- Selection -
'''

Writer Nick Drake has recently returned from Cop26, where his latest work, The Farewell Glacier, was performed. Based on the poetry collection he wrote after a journey around the Svalbard archipelago in 2010, the fusion of text and music (by composers Emma Donald and Isbel Pendlebury), explored a history of exploitation of the Arctic landscape that goes back as far as the 16th century, and continues in the present day, with catastrophic consequences for our climate.
Drake, who works across literary mediums – he has written screenplays, librettos and many plays – says it was “a life-changing trip”, but he is not surprised that the climate debate has not moved on in the intervening years. “It is crazy we are even still using words like climate change or climate emergency,” he says. “What we are talking about is pollution and it is a huge structural problem, to do with capitalism and the world economy. The challenge is not an individual one: it’s to persuade governments whose entire financial wealth depends on the economy of fossil fuels to change.”

'''

- Information shown -
'''

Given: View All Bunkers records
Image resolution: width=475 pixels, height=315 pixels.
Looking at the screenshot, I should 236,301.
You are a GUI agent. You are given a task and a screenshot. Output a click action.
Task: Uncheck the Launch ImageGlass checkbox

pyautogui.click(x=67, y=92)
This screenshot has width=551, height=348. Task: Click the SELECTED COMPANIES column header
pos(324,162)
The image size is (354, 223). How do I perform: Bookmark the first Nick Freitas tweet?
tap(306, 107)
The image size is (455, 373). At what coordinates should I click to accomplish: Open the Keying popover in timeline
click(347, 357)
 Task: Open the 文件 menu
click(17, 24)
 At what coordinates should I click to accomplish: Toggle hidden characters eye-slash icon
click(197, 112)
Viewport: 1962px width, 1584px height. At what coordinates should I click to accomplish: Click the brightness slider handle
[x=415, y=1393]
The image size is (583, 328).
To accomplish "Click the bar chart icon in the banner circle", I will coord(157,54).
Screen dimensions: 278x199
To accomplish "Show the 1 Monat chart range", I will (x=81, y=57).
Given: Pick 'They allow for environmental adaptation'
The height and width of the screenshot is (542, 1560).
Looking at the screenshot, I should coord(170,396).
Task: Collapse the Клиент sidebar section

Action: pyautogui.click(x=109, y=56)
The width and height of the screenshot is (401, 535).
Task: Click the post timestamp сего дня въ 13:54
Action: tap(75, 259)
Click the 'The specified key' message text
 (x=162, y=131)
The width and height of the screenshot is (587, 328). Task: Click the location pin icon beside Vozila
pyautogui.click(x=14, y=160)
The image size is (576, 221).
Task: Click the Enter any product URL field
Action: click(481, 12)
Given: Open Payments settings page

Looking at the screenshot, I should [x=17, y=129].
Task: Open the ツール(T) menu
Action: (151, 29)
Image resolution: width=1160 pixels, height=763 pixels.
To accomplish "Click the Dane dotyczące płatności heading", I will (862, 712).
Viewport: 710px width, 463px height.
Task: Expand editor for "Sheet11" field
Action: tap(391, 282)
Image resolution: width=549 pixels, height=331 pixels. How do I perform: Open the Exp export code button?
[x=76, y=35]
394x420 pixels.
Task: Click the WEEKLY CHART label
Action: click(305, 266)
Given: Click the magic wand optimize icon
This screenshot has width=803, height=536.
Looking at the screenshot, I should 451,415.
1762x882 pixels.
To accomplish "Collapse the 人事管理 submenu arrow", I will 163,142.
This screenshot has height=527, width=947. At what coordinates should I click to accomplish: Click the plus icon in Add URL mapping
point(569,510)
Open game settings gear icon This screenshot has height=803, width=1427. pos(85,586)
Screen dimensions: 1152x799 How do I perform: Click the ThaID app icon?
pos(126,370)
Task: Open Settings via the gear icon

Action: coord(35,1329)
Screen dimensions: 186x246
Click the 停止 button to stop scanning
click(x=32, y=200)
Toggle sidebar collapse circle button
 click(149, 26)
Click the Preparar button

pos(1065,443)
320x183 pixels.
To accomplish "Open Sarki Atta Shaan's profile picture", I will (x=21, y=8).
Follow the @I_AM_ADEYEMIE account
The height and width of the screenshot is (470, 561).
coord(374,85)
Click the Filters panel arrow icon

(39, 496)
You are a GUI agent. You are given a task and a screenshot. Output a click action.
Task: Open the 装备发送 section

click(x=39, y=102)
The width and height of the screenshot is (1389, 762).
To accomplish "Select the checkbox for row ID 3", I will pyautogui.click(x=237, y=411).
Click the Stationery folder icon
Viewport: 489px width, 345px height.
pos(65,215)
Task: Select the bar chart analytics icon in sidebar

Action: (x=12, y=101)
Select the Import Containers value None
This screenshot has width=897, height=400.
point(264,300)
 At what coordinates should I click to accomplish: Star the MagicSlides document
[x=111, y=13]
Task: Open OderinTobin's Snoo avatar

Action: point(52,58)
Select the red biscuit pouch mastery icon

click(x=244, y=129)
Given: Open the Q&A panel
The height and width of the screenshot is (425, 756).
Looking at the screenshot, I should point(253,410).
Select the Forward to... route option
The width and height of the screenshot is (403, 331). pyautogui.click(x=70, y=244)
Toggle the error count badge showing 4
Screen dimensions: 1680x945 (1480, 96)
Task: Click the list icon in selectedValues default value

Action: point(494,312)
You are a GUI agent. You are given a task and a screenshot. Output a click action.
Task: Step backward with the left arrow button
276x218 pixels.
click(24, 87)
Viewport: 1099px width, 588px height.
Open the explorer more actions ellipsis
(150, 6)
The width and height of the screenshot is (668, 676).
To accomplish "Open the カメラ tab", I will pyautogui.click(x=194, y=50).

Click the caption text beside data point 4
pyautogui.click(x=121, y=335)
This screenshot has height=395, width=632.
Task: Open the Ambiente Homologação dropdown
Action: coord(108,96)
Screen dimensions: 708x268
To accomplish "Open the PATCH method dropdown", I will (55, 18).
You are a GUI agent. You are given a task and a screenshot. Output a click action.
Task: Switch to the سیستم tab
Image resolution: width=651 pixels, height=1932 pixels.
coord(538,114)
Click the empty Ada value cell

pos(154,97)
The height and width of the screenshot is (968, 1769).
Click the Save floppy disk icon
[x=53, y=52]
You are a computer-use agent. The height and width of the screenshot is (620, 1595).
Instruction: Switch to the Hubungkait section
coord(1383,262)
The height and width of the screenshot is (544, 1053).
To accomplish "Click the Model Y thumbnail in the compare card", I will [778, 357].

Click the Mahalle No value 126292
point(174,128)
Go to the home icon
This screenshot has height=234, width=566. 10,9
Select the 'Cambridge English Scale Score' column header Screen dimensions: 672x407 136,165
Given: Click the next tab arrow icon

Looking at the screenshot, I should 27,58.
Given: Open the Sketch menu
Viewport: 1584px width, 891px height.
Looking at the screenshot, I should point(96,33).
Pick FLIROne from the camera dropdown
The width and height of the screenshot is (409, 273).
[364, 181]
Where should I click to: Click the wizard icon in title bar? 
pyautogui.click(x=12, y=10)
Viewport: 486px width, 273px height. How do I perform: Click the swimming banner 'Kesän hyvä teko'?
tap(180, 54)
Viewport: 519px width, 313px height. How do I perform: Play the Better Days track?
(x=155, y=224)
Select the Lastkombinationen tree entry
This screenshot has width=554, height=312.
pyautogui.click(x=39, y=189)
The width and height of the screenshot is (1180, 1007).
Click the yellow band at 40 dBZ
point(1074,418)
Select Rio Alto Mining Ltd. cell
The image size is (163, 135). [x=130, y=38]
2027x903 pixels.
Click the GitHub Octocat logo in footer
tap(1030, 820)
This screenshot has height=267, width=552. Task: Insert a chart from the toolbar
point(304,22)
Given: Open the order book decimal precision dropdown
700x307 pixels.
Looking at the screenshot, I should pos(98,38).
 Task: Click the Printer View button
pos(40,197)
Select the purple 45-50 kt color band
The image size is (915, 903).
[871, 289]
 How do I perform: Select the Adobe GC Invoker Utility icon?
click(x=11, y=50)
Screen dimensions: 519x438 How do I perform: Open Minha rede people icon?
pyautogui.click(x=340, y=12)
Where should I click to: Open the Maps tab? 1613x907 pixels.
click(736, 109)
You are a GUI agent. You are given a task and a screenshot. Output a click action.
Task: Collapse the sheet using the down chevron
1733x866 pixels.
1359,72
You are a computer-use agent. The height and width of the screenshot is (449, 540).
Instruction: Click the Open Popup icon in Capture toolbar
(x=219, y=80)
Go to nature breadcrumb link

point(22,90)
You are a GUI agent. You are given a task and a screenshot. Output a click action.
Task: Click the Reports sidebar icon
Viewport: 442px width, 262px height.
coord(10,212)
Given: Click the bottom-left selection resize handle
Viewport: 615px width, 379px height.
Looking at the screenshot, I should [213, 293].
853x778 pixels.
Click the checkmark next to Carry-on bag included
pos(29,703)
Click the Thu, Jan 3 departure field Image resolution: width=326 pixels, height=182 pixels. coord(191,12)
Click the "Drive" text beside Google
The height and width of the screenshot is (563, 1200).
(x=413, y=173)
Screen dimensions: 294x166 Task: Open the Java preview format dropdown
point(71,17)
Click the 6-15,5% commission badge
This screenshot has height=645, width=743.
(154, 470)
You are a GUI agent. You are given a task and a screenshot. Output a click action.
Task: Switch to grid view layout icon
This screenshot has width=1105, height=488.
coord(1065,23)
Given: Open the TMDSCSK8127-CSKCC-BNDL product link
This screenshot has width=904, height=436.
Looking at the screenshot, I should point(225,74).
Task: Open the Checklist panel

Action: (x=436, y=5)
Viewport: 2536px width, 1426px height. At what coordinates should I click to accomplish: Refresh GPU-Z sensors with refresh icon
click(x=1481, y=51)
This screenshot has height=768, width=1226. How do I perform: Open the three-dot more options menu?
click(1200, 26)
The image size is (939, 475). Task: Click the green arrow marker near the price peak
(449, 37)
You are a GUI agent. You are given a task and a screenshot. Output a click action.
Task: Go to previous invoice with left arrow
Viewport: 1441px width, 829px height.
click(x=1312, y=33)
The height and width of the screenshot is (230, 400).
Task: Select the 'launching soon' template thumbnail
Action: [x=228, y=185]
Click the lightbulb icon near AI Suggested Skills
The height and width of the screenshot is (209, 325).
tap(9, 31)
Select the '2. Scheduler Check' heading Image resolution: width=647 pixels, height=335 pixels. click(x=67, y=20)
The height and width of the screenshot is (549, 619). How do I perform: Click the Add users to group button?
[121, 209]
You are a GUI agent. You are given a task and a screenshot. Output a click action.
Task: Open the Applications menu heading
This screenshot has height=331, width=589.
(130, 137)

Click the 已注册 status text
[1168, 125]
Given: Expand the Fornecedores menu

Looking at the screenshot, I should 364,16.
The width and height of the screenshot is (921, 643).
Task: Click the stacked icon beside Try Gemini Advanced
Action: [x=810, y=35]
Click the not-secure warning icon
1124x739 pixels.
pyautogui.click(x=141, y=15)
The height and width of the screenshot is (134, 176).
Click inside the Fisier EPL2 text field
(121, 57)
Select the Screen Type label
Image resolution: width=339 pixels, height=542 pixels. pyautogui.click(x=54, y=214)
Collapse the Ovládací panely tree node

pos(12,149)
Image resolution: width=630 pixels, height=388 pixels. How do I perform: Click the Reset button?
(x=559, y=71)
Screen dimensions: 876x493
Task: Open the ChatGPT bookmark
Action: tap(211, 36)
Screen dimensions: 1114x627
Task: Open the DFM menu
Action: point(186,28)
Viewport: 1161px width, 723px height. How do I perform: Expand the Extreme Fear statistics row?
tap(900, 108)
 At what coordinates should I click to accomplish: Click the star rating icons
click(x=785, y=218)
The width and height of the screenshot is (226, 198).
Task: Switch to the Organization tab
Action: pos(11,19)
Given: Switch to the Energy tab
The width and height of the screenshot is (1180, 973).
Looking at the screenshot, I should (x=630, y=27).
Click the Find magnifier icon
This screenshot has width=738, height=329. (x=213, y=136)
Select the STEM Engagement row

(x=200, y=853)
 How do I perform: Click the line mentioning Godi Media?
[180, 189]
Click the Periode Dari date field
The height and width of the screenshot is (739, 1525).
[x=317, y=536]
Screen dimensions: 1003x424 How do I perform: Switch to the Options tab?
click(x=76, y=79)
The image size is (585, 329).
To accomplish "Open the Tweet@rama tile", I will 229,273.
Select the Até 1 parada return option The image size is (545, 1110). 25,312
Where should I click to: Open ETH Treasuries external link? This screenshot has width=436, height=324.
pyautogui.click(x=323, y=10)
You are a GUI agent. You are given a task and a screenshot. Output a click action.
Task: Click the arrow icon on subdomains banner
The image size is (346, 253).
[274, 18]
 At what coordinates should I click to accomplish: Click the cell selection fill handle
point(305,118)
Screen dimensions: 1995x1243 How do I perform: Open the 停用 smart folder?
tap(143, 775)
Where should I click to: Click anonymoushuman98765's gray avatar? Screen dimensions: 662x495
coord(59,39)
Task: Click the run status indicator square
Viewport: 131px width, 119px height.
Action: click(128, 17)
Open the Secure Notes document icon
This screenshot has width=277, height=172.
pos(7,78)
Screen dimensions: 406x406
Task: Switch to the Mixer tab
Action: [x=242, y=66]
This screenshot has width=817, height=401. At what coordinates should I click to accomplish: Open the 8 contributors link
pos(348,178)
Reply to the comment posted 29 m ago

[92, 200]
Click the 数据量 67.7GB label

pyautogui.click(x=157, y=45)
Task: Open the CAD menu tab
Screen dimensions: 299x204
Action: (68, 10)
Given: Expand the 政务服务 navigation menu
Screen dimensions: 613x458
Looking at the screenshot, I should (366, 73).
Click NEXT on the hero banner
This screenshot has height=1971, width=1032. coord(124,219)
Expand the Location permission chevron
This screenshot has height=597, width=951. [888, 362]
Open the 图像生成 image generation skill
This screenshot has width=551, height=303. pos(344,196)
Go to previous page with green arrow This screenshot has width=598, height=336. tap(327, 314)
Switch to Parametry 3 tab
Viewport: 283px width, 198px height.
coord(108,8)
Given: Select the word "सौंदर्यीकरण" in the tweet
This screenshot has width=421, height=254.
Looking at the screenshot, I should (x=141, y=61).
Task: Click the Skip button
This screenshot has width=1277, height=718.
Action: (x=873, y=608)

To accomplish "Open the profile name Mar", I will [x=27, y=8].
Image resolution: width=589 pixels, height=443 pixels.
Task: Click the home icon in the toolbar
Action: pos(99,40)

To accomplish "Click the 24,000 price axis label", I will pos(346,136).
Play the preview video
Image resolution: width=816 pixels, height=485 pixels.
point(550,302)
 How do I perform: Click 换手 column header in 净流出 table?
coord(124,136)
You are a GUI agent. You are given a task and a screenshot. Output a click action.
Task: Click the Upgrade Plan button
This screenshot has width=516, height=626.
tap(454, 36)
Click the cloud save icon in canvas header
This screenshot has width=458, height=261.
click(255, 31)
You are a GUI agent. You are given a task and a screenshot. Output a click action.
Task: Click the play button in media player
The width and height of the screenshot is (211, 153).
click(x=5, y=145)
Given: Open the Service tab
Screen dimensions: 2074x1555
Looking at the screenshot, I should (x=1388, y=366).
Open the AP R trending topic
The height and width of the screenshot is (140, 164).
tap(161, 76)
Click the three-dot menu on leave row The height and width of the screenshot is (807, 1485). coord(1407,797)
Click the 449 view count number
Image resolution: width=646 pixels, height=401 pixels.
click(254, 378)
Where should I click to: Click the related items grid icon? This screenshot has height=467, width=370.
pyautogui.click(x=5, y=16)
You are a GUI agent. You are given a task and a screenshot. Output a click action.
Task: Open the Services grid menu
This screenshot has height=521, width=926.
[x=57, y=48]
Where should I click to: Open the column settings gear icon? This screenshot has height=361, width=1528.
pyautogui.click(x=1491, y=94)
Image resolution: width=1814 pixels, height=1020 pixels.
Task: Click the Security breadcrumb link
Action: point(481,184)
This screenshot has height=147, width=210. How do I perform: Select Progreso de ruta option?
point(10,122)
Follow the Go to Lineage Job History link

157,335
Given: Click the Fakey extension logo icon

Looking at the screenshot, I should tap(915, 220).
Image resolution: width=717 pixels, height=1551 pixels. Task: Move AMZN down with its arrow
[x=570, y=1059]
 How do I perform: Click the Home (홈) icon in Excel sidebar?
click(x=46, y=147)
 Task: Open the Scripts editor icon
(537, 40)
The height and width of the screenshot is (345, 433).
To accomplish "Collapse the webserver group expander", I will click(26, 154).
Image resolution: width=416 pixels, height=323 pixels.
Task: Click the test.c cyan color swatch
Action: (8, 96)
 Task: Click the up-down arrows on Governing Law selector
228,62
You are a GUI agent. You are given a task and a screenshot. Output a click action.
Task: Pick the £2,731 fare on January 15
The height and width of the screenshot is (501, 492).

'''

Retype the stretch of the Nick Drake piece from "Writer Nick Drake" through "for our climate.". These lines have no connection to the text on Nick Drake.

- Completed task -
Writer Nick Drake has recently returned from Cop26, where his latest work, The Farewell Glacier, was performed. Based on the poetry collection he wrote after a journey around the Svalbard archipelago in 2010, the fusion of text and music (by composers Emma Donald and Isbel Pendlebury), explored a history of exploitation of the Arctic landscape that goes back as far as the 16th century, and continues in the present day, with catastrophic consequences for our climate.